DOKTOR: Hm… Und Sie erinnern sich?
BESUCHER: Natürlich. (Mit Gefühl.) „Die Konkretisierung der abstrakten Ideen auf dem Gebiet der Plastik erzeugt jenen Satz des sich selbst suchenden Geists, in dem er, von sich selbst abstoßend, sich auf dem Gebiet der bildenden Erkenntnis der darin enthaltenen Schönheit potenziert“.
DOKTOR: Und das hat Hegel gesagt?
BESUCHER: Ja, und?
DOKTOR: Nicht, nichts. Wenn schon, dann erinnern Sie sich vielleicht doch, wie Sie heißen?
BESUCHER: Ich?
DOKTOR: (Verliert die Geduld.) Sie. Doch nicht ich? Können Sie denn nicht irgendwie machen, dass Ihr Name auftaucht?
BESUCHER: Natürlich. Ich heiße… Ich erinnere mich nicht.
DOKTOR: Vielleicht rufen wir Ihre Frau an und erfahren Ihren Namen mit ihrer Hilfe?
BESUCHER: Gute Idee.
DOKTOR: Wer ruft an, ich, oder Sie?
BESUCHER: Besser Sie. Sonst sagt sie meinen Namen und ich vergesse ihn wieder.

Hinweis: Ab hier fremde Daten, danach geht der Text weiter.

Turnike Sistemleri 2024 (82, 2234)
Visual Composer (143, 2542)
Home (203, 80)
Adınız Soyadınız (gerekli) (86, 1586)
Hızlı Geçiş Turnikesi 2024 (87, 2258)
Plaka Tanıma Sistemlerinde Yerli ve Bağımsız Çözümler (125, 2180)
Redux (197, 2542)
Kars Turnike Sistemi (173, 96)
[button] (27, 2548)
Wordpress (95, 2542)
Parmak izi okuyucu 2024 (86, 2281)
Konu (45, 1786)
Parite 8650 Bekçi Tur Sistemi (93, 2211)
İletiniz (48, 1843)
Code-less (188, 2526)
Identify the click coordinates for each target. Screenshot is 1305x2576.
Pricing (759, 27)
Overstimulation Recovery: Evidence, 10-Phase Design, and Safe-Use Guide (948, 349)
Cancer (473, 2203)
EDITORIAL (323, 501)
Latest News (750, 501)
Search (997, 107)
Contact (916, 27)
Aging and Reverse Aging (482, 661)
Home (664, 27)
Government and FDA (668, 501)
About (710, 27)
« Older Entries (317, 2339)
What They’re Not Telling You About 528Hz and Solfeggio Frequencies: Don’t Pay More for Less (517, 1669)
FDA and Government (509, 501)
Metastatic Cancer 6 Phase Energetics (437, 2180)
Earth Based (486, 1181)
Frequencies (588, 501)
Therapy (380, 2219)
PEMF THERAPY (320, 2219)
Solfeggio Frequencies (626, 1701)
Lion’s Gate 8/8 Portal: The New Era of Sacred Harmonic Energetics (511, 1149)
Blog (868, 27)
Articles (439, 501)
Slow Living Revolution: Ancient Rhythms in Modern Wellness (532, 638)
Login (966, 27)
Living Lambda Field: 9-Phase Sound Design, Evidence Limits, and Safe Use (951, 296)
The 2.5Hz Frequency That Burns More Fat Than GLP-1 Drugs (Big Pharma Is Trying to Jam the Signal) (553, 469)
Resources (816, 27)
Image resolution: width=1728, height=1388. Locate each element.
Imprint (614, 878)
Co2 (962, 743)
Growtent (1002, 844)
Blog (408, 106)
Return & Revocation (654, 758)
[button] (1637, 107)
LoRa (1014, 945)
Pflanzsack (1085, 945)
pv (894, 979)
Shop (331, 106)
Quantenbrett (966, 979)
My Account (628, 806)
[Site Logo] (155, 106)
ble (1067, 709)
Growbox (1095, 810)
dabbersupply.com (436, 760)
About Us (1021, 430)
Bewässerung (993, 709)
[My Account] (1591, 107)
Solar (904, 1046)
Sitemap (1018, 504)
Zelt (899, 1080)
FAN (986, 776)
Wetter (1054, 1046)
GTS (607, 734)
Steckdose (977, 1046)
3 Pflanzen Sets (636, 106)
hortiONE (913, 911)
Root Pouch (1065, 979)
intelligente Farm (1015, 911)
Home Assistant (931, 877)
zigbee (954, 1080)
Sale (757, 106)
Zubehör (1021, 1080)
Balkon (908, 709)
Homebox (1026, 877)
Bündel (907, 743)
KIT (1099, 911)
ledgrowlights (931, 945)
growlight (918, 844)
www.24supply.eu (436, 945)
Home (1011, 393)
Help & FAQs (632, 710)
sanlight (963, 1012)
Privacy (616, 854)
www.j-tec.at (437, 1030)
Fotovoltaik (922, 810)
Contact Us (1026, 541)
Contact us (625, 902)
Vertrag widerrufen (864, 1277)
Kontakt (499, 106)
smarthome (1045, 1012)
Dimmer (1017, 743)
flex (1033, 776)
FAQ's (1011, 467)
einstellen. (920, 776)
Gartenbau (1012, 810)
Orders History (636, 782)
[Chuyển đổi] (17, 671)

DOKTOR: (Sieht auf den Zettel und wählt die Nummer.) Guten Tag. Kann ich mit Marina sprechen? Das sind Sie? Sehr angenehm. Entschuldigen Sie die Vertraulichkeit, aber ich weiß einfach nicht, wie ich Sie anders anreden soll. Ich rufe aus der Klinik an. Halten Sie mich nicht für taktlos, aber möchte erfahren, wie Ihr Mann heißt. Ja, ich verstehe, dass diese Frage etwas seltsam klingt… Ihr Mann interessiert mich ausschließlich aus medizinischer Sicht. Nein, ich spaße nicht und spiele Ihnen nichts vor… Ich bin wirklich Doktor, und meine Nummer steht in jedem Telefonbuch… (Trocken, mit Nachdruck.) Ihr Mann hat Probleme, und Sie wissen selbst, was das für Probleme sind… (Ärgerlich.) Entschuldigen Sie, aber Frechheit ist, wenn man einen unbekannten Menschen grundlos als frech bezeichnet. Ihr Mann…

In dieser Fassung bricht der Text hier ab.